# Exercise requirements
Hand back every line from the beginning of the data below through the line containing "Click the France flag beside Homa", word for word and free of pictures.

##############################

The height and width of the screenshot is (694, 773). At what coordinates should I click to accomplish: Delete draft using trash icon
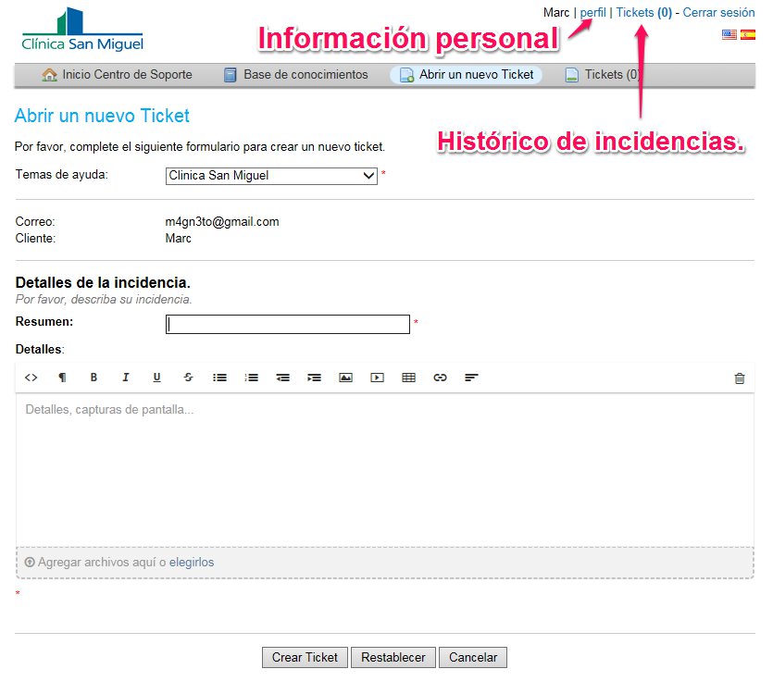tap(739, 378)
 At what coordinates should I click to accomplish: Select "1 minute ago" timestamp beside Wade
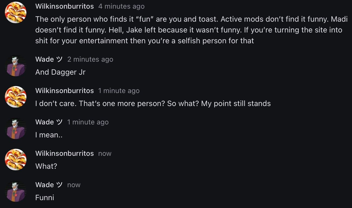[88, 122]
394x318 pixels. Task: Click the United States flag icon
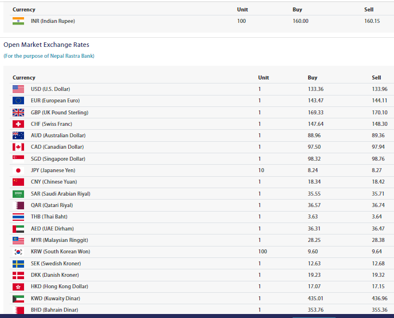[18, 89]
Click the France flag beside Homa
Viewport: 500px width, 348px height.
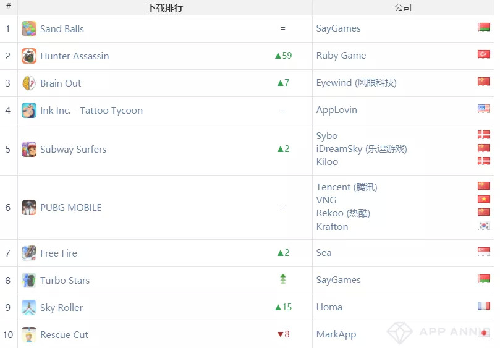[483, 306]
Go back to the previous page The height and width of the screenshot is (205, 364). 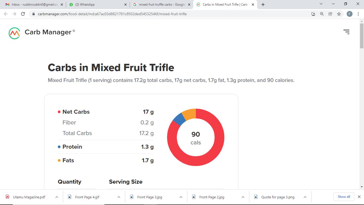(x=6, y=14)
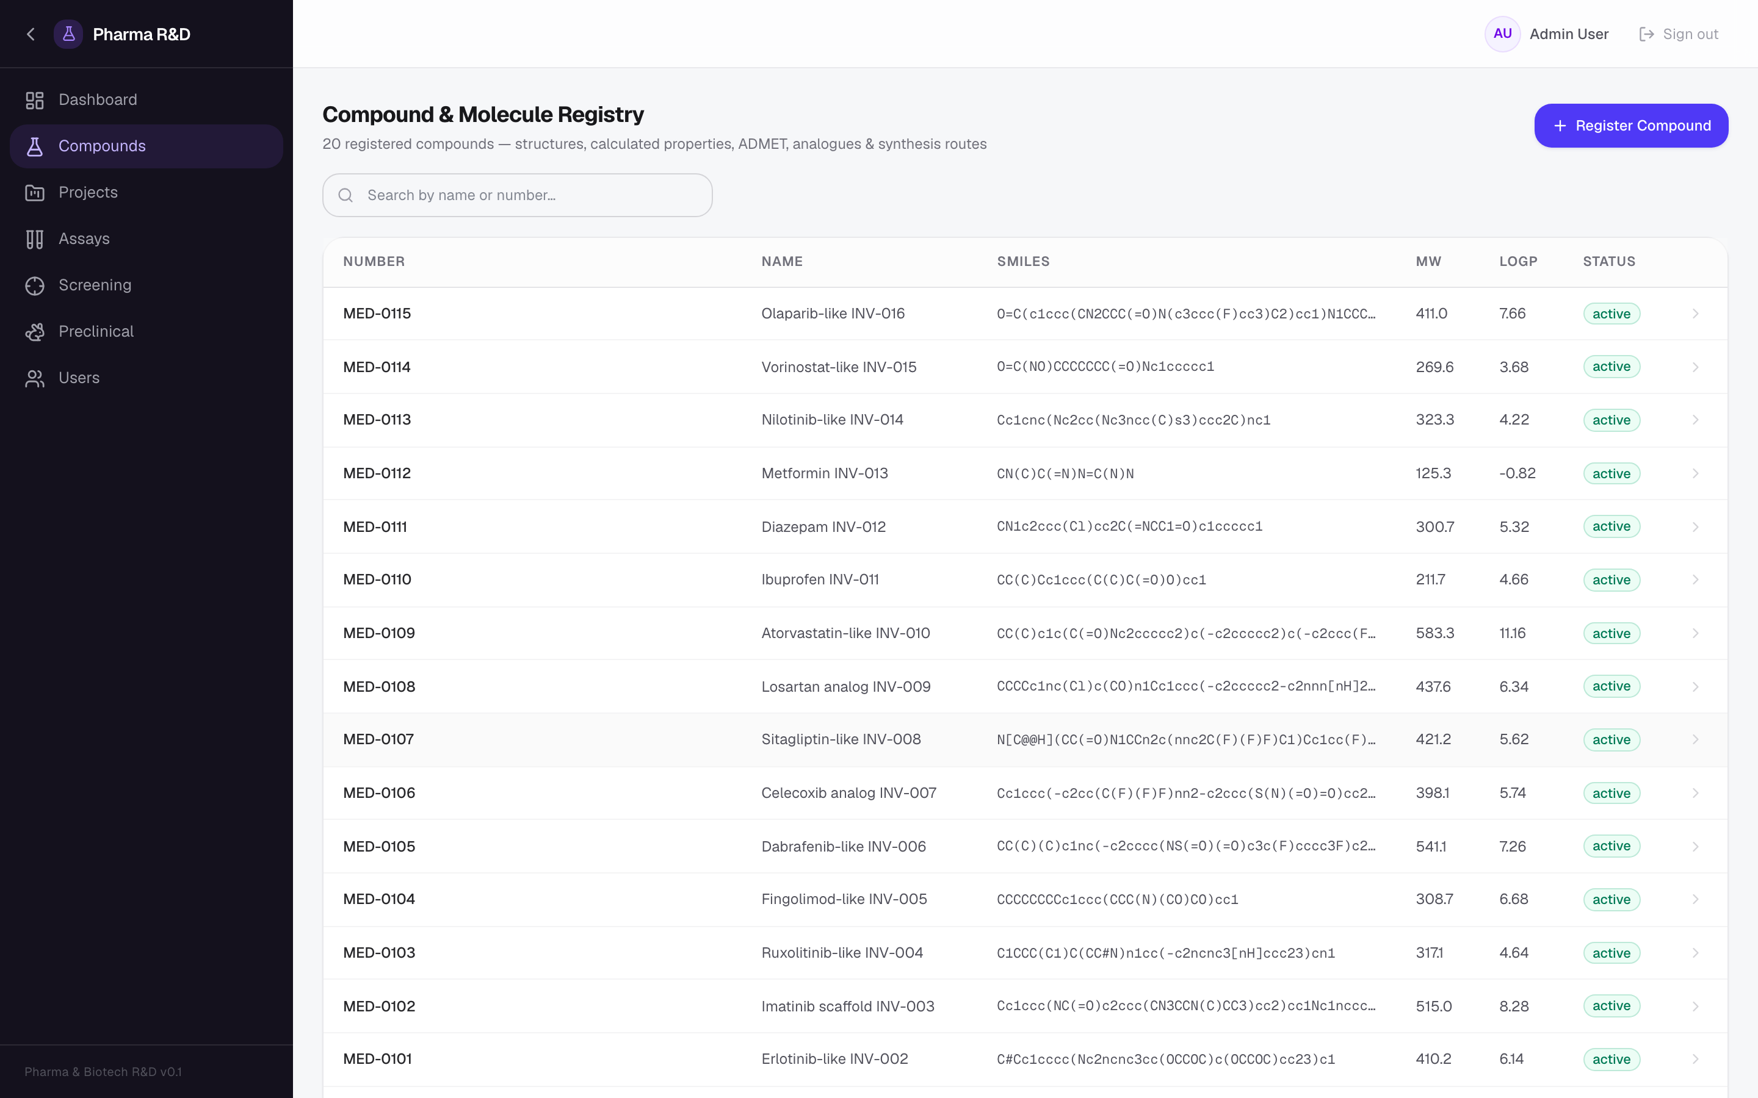Click the AU user avatar
The image size is (1758, 1098).
1502,34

##############################

# Solution
The height and width of the screenshot is (694, 773). At what coordinates should I click to accomplish: Delete draft using trash icon
tap(739, 378)
 At what coordinates should I click to accomplish: Select "1 minute ago" timestamp beside Wade
[88, 122]
394x318 pixels. Task: Click the United States flag icon
[18, 89]
Click the France flag beside Homa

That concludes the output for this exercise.